## start Passage provided

Separately Group Rows then Re-group them in Exact Order

Post questions here relative to DataStage Enterprise/PX Edition for such areas as Parallel job design, Parallel datasets, BuildOps, Wrappers, etc.

Moderators: chulett, rschirm, roy

Post Reply
KFajardo
Participant
Posts: 17
Joined: Mon May 11, 2015 7:22 pm
Location: Philippines

Separately Group Rows then Re-group them in Exact Order

Post by KFajardo »

Hi guys, I am new to Datastage and I encountered a problem that's maybe a simple one.

I have a flat file source that looks like the one below:

Type 1|XXX|XXX|1234
Type 2|X|XXXXXXXXX|2015-02-01
Type 3|XXXX|XXXXXXX|2015-02-01
Type 4|XXXXXXX|XX
Type 6|X|XXX|X|XX
Type 1|XXX|XXX|567
Type 2|X|XXXXXXXXX|2015-02-01
Type 3|XXXX|XXXXXXX|2015-02-01
Type 4|XXXXXXX|XX
Type 6|X|XXX|X|XX
Type 1|XXX|XXX|1234
Type 2|X|XXXXXXXXX|2015-02-01
Type 3|XXXX|XXXXXXX|2015-02-01
Type 4|XXXXXXX|XX
Type 6|X|XXX|X|XX
Type 1|XXX|XXX|8911
Type 2|X|XXXXXXXXX|2015-02-01
Type 3|XXXX|XXXXXXX|2015-02-01
Type 4|XXXXXXX|XX
Type 6|X|XXX|X|XX

* Type 1~6 Rows is refers to 1 instance/project.

## end Passage provided
## start Dataset excerpt

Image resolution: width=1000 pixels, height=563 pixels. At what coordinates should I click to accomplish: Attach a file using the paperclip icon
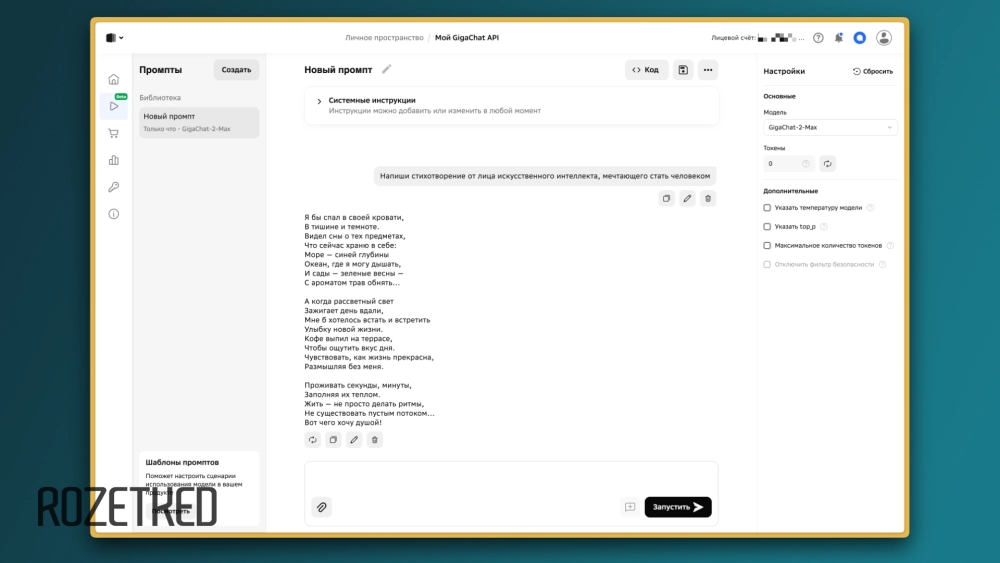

## end Dataset excerpt

* Task statement *
Reproduce word for word the part of the DataStage forum thread that opens with the words containing "Moderators: chulett, rschirm, roy" and closes with "a simple one.".

* The response *
Moderators: chulett, rschirm, roy

Post Reply
KFajardo
Participant
Posts: 17
Joined: Mon May 11, 2015 7:22 pm
Location: Philippines

Separately Group Rows then Re-group them in Exact Order

Post by KFajardo »

Hi guys, I am new to Datastage and I encountered a problem that's maybe a simple one.